[[ Input material, beginning ]]

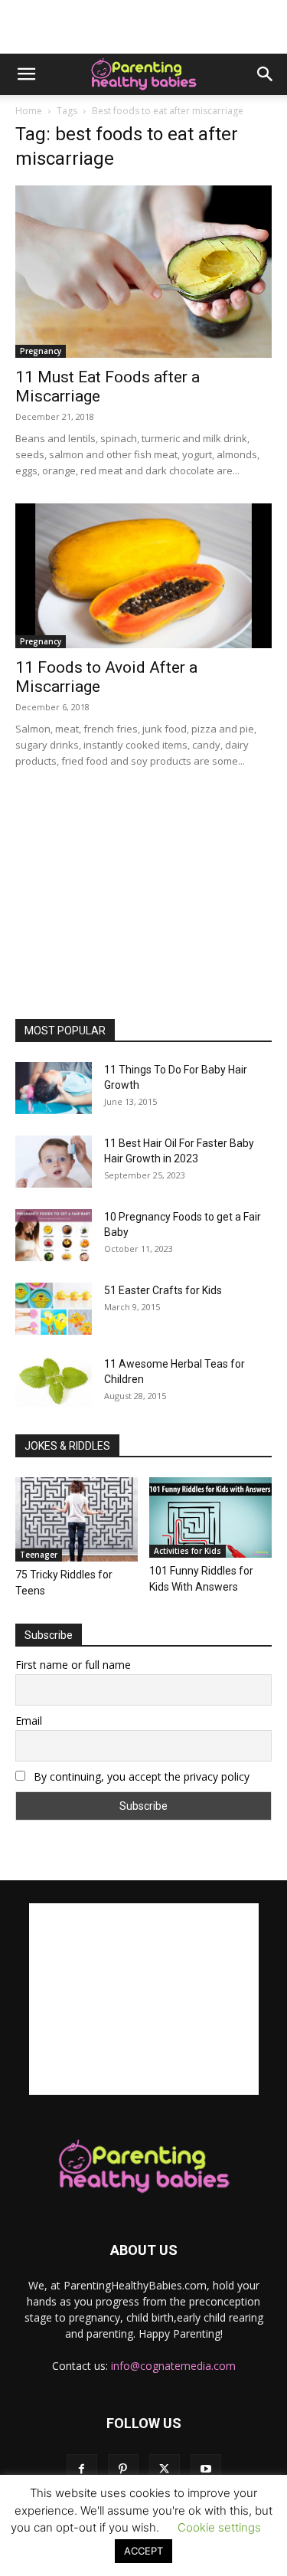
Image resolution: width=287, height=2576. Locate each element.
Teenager (38, 1554)
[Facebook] (82, 2469)
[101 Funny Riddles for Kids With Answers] (210, 1517)
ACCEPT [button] (143, 2551)
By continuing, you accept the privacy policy (140, 1776)
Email (28, 1720)
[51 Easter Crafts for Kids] (53, 1309)
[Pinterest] (123, 2469)
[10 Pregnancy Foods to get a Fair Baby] (53, 1235)
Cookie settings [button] (219, 2527)
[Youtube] (206, 2469)
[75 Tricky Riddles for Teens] (76, 1519)
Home (28, 110)
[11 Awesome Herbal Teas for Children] (53, 1382)
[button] (26, 74)
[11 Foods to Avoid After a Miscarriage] (143, 575)
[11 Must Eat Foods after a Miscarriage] (143, 271)
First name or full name (73, 1664)
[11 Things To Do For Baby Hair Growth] (53, 1088)
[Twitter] (164, 2469)
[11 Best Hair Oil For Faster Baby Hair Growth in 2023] (53, 1162)
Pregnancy (40, 351)
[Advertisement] (143, 27)
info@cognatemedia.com (173, 2365)
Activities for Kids (187, 1550)
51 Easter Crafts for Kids (163, 1290)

[[ Input material, end ]]

* _The problem_:
Word for word, return the entries above, but without any pictures.

* _Answer to this problem_:
Image resolution: width=287, height=2576. Locate each element.
Teenager (38, 1554)
[Facebook] (82, 2469)
[101 Funny Riddles for Kids With Answers] (210, 1517)
ACCEPT [button] (143, 2551)
By continuing, you accept the privacy policy (140, 1776)
Email (28, 1720)
[51 Easter Crafts for Kids] (53, 1309)
[Pinterest] (123, 2469)
[10 Pregnancy Foods to get a Fair Baby] (53, 1235)
Cookie settings [button] (219, 2527)
[Youtube] (206, 2469)
[75 Tricky Riddles for Teens] (76, 1519)
Home (28, 110)
[11 Awesome Herbal Teas for Children] (53, 1382)
[button] (26, 74)
[11 Foods to Avoid After a Miscarriage] (143, 575)
[11 Must Eat Foods after a Miscarriage] (143, 271)
First name or full name (73, 1664)
[11 Things To Do For Baby Hair Growth] (53, 1088)
[Twitter] (164, 2469)
[11 Best Hair Oil For Faster Baby Hair Growth in 2023] (53, 1162)
Pregnancy (40, 351)
[Advertisement] (143, 27)
info@cognatemedia.com (173, 2365)
Activities for Kids (187, 1550)
51 Easter Crafts for Kids (163, 1290)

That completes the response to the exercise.